> **Dataset records**:
——————————

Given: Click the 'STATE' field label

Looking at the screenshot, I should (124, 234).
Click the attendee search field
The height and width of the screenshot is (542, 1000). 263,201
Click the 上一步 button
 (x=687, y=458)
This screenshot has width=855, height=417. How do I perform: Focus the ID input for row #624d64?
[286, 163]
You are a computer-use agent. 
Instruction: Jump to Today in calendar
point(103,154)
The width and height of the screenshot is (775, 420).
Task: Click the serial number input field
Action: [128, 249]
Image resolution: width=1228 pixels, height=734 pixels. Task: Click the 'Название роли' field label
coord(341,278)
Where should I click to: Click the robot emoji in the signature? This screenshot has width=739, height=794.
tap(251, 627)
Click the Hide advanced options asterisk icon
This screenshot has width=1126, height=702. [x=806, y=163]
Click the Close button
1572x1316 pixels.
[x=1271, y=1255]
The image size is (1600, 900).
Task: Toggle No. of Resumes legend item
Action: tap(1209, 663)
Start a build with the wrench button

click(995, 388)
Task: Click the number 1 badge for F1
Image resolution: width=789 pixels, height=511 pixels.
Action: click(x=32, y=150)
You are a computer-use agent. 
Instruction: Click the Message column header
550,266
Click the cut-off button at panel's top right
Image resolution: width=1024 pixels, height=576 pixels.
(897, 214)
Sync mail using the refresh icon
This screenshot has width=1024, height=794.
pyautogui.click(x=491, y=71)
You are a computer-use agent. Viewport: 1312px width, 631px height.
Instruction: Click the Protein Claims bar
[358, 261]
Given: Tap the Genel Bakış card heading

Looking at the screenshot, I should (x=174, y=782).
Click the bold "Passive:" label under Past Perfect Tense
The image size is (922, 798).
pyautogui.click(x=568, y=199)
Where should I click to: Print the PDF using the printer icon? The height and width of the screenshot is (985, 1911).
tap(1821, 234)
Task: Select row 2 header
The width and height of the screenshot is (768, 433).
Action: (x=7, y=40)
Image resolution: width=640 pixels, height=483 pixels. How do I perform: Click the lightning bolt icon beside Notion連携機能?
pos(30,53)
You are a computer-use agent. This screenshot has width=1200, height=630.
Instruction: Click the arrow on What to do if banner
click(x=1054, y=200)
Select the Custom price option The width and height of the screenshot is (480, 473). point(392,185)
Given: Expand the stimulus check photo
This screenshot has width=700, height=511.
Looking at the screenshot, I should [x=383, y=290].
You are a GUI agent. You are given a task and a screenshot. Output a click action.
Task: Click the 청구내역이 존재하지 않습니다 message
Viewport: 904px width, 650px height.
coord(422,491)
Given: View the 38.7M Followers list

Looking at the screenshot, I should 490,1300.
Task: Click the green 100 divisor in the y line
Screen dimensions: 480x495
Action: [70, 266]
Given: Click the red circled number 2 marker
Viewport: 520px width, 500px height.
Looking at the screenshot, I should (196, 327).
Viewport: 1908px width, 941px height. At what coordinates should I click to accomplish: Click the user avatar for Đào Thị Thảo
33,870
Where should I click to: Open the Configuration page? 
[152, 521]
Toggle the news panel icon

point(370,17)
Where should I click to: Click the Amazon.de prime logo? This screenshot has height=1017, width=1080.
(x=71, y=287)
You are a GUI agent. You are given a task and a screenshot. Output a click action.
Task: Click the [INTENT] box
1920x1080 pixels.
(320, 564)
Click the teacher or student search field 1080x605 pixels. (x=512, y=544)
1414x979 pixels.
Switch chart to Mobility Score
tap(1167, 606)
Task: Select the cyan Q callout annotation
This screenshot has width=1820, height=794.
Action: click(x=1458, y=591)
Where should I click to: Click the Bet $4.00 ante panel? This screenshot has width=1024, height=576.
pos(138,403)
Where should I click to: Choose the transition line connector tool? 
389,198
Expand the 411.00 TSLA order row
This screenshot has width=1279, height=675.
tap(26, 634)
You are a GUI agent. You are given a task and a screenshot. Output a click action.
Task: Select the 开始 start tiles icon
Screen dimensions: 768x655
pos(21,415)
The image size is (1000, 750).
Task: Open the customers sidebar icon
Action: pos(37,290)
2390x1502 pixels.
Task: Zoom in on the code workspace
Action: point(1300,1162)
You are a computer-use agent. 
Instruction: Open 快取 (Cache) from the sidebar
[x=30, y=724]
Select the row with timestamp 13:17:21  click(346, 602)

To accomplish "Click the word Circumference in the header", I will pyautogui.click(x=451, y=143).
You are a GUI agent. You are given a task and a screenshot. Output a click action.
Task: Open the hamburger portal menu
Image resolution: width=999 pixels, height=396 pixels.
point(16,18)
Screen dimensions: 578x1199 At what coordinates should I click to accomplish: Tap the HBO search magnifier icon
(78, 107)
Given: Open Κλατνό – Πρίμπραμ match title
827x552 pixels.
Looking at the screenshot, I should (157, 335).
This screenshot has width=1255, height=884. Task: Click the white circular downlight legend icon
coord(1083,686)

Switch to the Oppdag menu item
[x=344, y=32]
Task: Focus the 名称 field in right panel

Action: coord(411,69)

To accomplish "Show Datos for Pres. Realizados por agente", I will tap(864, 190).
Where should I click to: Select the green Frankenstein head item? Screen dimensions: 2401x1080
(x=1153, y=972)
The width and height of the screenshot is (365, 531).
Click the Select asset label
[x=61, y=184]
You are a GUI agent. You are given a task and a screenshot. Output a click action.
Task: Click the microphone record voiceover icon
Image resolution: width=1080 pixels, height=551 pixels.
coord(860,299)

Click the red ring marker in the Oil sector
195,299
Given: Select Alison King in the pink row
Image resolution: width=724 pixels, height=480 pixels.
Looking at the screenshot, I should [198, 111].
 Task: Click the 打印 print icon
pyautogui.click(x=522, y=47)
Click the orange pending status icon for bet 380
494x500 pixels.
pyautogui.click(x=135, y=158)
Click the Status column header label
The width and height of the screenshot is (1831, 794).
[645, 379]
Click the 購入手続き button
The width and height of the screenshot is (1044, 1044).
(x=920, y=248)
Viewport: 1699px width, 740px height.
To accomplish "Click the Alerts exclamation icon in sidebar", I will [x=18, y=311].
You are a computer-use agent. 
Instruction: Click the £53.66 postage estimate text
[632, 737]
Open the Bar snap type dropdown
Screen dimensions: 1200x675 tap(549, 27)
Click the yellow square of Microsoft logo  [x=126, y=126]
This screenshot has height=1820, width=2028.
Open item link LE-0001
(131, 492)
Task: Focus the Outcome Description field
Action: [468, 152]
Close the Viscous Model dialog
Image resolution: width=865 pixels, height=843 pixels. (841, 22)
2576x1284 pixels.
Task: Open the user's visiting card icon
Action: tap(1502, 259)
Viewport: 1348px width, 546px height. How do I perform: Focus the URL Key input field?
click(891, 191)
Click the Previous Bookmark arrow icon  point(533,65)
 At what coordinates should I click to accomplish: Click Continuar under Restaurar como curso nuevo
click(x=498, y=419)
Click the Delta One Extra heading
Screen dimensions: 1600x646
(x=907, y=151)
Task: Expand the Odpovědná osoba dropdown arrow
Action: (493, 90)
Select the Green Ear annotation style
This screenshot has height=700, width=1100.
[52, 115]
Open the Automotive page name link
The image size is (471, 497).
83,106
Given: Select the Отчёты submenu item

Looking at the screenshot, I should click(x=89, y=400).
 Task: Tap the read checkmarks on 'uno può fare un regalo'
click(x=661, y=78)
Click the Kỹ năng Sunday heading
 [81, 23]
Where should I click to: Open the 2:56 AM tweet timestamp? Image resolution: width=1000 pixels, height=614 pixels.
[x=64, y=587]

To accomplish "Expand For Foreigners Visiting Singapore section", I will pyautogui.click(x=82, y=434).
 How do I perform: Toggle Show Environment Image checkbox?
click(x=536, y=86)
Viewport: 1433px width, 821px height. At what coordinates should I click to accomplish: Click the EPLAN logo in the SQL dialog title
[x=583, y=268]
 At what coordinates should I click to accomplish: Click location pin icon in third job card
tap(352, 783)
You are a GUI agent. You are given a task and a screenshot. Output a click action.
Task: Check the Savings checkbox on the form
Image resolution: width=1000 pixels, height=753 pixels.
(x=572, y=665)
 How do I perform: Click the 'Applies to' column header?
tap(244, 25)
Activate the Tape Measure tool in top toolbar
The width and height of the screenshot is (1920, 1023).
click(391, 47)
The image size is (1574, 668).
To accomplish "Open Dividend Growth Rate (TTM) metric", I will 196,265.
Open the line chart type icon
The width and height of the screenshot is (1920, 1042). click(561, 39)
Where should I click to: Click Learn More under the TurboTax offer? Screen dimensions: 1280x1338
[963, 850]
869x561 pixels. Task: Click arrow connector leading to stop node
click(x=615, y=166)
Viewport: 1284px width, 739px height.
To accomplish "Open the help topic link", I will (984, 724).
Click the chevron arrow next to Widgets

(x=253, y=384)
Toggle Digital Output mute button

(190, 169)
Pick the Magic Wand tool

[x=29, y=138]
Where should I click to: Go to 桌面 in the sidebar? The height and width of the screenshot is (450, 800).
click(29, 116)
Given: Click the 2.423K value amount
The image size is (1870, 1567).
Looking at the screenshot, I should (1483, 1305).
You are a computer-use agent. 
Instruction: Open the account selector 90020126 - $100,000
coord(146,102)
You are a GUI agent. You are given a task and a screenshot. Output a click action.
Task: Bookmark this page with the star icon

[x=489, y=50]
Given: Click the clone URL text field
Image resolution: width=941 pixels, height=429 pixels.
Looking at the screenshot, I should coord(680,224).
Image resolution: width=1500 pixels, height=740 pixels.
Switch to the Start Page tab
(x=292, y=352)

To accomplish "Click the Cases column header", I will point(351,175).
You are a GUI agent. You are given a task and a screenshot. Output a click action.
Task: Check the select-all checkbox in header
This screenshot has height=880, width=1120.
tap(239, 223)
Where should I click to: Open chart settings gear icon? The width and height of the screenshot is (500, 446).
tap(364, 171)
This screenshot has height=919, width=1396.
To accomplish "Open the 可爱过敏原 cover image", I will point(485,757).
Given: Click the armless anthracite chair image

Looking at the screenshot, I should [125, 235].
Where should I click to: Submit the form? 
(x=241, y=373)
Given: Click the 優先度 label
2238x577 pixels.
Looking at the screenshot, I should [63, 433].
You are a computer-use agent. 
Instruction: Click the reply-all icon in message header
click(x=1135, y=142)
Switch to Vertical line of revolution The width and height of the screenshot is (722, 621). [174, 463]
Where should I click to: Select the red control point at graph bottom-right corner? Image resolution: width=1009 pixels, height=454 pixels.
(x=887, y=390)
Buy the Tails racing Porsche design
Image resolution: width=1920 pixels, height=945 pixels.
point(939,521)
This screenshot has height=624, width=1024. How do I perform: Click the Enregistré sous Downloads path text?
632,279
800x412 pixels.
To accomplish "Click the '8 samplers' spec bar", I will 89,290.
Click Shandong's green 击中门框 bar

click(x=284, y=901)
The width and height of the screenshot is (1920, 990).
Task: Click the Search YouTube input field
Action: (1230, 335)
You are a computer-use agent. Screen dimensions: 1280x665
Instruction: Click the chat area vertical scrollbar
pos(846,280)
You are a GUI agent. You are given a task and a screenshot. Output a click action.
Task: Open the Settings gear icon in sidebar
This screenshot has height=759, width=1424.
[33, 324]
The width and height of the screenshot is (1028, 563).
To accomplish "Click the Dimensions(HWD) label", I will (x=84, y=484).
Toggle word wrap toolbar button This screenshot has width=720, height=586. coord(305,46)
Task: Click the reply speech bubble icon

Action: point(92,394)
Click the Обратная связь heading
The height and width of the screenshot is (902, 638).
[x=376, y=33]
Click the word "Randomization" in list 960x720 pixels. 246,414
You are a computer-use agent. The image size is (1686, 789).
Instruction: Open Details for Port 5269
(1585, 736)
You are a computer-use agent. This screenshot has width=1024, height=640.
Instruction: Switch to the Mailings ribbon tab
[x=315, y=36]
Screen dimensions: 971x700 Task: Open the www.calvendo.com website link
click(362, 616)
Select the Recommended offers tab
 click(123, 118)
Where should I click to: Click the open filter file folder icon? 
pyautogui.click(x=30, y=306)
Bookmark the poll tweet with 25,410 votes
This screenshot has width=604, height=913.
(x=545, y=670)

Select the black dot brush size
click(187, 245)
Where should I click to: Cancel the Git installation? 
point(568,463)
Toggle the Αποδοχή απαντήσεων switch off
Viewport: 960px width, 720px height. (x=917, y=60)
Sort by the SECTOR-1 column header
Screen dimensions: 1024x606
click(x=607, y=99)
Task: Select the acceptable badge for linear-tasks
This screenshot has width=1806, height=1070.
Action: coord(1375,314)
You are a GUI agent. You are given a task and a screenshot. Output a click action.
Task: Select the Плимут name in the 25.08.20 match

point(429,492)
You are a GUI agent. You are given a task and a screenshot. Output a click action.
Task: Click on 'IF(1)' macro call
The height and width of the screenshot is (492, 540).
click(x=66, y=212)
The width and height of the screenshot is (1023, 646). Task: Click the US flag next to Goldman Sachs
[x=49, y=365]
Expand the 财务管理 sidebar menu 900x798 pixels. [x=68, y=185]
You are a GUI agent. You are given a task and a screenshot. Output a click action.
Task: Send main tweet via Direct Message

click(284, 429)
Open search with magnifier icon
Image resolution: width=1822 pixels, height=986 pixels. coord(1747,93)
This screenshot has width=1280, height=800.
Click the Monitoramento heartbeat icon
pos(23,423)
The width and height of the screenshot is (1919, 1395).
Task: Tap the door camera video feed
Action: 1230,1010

——————————

> **What you have to do**:
Look through the material above for "word" and copy the lines that have it.

> **Answer**:
To accomplish "Click the word Circumference in the header", I will pyautogui.click(x=451, y=143).
Toggle word wrap toolbar button This screenshot has width=720, height=586. coord(305,46)
Click the word "Randomization" in list 960x720 pixels. 246,414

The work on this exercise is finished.